We're setting up a new system that needs to guarantee delivery of emails.

We have an existing system that processes financial transactions and we want to decouple that from sending receipts (which it is currently handling itself) so we're setting up a second service to offload sending receipts. The email service is completely independent, has it's own database, just receives events from the financial system to tell it what emails to send.

Initially we thought to use a pub/sub (probably Google's) for communications between the systems.

But as we designed the systems around it, we realised the worker process in the email system is simply taking messages off pub/sub and putting them into a Postgres table, which another process then works its way through sending emails from.

We've got buffering of messages to deliver at the publish side too, since even though google pub/sub is very reliable, it might not be 100%.
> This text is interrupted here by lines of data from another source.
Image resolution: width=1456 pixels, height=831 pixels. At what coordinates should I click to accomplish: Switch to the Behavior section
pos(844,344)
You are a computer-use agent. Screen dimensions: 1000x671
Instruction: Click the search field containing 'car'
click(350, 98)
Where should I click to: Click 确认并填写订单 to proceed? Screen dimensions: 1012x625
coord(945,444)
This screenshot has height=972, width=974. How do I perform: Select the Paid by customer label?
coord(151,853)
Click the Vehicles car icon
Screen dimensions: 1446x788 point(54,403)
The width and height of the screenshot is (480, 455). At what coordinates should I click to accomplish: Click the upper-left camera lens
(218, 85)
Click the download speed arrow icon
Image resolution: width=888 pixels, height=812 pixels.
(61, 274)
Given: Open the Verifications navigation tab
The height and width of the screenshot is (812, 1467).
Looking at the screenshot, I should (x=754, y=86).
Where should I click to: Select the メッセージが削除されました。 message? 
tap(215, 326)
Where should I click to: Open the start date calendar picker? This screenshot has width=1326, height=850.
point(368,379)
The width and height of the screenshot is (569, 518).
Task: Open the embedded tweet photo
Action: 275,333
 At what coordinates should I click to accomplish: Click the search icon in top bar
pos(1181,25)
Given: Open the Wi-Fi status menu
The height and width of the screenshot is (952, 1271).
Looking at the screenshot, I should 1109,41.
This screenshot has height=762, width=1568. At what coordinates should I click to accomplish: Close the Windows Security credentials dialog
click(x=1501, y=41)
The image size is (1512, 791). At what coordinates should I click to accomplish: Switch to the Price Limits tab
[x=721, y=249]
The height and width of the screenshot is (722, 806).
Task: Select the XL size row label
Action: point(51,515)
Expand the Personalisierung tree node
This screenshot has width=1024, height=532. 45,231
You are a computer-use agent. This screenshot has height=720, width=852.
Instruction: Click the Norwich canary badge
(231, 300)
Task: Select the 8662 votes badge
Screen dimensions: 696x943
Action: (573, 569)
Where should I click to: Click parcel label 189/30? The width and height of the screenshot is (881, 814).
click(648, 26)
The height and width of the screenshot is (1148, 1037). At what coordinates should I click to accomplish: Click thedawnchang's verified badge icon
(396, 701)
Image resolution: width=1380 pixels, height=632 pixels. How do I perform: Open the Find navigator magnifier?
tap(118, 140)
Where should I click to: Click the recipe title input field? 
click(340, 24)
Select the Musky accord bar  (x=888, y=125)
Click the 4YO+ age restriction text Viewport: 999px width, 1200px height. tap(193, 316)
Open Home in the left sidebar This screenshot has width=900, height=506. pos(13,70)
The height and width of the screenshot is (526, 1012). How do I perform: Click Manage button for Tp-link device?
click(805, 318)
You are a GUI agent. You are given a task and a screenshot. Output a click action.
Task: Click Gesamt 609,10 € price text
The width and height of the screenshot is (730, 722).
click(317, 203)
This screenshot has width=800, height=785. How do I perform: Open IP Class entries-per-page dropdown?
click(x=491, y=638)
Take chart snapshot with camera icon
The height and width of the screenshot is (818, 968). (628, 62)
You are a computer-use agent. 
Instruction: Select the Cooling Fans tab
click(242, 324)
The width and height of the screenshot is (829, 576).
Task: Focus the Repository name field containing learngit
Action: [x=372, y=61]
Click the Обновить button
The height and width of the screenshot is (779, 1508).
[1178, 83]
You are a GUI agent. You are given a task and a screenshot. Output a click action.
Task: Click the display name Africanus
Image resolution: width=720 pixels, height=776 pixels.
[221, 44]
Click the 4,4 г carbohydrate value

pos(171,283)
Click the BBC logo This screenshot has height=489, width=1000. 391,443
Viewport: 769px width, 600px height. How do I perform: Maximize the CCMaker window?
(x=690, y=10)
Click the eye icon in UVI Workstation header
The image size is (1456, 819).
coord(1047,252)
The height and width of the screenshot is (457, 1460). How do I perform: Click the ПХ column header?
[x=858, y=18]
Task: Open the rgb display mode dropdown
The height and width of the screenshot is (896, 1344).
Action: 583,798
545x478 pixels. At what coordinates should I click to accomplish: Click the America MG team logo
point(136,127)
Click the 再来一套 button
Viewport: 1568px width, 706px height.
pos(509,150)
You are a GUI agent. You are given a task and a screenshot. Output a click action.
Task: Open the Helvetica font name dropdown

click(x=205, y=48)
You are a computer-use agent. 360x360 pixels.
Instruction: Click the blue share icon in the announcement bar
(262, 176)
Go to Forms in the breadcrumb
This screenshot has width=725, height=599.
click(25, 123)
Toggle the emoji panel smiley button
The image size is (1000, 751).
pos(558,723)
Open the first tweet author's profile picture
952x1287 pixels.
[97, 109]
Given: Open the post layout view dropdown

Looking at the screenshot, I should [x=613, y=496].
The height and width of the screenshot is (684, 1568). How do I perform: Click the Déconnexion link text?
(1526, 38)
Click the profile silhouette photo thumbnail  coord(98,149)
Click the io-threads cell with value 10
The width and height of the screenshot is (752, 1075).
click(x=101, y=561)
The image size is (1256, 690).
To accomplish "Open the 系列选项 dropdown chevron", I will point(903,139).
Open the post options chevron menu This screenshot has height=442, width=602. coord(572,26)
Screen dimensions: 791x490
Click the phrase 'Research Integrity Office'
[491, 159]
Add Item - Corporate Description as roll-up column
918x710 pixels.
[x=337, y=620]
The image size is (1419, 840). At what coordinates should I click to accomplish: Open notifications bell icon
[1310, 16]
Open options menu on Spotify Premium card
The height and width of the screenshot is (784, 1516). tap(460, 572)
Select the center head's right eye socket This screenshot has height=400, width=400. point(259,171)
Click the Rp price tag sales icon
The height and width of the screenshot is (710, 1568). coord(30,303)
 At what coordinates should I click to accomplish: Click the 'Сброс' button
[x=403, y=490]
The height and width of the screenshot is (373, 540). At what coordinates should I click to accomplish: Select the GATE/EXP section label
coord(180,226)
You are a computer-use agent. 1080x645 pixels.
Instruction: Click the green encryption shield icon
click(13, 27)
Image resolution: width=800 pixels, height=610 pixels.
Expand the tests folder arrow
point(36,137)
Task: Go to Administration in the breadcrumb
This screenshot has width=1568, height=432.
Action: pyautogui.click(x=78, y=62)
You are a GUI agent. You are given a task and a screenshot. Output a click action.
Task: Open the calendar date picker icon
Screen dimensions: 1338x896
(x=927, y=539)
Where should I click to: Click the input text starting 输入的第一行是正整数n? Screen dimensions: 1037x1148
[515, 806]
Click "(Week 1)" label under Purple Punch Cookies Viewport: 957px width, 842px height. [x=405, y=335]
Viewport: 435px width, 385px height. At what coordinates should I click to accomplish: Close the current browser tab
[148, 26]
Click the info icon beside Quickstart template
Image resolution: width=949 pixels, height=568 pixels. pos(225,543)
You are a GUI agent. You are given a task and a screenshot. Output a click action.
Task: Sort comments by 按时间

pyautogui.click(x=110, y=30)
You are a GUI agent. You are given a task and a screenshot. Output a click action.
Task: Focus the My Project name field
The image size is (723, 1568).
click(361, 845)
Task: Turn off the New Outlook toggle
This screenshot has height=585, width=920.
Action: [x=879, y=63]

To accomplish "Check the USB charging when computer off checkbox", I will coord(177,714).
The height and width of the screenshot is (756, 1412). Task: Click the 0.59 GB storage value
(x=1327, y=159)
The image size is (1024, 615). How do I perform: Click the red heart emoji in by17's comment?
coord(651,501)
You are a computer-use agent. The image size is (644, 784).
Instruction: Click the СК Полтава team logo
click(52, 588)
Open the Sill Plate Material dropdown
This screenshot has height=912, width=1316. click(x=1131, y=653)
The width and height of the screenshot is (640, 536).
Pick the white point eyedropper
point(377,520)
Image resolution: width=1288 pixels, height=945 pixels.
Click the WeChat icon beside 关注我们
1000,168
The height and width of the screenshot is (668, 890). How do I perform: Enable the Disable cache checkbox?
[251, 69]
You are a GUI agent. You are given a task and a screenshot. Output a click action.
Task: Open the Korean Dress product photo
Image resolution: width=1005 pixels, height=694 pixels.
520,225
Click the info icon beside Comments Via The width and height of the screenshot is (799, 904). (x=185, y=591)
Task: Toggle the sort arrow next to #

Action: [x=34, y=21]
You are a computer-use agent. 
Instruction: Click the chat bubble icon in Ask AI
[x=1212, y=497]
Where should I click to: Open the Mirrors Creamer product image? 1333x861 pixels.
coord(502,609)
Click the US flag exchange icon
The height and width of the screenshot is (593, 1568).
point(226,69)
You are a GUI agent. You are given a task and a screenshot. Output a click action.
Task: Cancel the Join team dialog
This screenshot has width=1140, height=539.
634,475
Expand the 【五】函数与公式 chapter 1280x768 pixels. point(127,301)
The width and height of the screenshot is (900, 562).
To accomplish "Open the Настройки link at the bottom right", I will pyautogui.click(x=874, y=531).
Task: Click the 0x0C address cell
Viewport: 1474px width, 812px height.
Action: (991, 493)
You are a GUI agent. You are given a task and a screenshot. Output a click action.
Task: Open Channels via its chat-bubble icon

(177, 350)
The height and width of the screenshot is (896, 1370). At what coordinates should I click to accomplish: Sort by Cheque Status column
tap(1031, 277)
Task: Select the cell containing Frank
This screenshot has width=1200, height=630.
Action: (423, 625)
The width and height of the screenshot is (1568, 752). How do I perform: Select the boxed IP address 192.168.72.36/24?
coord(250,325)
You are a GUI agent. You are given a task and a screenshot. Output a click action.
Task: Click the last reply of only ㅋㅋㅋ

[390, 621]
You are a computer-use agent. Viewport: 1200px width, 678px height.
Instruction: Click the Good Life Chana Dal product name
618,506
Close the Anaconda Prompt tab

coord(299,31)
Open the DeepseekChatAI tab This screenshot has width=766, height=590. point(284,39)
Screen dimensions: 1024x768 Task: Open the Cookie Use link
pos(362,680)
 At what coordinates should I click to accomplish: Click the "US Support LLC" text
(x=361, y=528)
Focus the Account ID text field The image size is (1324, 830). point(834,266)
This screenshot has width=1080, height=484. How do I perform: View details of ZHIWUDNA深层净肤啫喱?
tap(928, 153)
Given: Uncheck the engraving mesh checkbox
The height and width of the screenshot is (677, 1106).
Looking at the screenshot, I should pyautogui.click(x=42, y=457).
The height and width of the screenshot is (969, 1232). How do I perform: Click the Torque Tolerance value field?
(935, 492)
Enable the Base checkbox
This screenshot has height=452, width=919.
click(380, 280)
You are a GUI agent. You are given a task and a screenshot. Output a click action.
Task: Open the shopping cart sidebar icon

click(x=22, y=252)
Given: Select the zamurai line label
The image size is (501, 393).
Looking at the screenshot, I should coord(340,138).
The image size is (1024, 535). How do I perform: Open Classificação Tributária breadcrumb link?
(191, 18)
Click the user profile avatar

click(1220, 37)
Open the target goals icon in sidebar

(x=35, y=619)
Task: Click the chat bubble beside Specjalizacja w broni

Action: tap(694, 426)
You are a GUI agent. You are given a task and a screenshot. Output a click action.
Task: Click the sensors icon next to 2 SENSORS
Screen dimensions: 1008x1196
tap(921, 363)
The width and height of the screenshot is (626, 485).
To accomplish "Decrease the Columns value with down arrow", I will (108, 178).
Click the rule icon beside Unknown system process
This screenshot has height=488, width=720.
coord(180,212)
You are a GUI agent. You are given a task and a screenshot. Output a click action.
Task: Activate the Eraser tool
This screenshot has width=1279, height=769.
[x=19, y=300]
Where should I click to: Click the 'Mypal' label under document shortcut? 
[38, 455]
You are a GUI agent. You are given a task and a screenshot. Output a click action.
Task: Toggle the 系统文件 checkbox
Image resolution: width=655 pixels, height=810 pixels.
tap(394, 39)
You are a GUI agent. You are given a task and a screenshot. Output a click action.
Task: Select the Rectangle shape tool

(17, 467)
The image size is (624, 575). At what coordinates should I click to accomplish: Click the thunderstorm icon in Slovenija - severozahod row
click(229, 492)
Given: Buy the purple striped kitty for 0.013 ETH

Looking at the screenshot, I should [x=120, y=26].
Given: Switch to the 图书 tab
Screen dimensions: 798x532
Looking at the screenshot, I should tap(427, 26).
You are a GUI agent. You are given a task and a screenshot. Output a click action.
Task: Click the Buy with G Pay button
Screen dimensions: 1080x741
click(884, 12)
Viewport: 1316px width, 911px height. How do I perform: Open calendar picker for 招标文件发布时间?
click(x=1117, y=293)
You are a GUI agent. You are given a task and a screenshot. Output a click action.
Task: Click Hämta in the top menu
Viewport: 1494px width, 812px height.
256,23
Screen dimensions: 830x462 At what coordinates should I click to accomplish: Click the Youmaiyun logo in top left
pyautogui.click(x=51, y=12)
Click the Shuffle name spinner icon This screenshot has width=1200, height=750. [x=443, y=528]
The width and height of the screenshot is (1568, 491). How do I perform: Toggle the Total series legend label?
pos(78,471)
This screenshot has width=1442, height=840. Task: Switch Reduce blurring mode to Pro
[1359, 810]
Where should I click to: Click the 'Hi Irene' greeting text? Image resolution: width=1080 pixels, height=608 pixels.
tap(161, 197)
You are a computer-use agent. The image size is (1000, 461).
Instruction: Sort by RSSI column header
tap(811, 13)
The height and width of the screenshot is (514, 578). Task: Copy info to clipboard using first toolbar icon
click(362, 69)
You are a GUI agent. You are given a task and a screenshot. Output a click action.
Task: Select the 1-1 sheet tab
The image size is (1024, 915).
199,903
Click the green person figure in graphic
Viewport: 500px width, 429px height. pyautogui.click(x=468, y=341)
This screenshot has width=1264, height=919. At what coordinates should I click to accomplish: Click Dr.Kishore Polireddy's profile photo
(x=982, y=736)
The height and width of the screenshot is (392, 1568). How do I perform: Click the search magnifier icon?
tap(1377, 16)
So we wondered why we even need the pub/sub, why not just have a webhooks system instead and have the messaging worker in the financial system ping a webhook on the email system?

Given that pub/sub is such a common design pattern for solving this kind of problem, I'm concerned that there's something we're missing in our thinking?

Performance seems like the obvious reason, but given that the financial system has to do the following:

  • Put a transaction in it's database
  • Contact the payment gateway
  • Mark the transaction as paid
  • Queue sending a message in the DB

(Then a worker unqueues the message and hits the webhook)

While the webhooks process in the email service only has to

  • Put the message event in the database

    (let a worker process take care of processing that event)

It seems to me that the financial system necessarily will never be able to move fast enough to overload the webhook at the email service. Processing the transactions should always be a bigger bottleneck.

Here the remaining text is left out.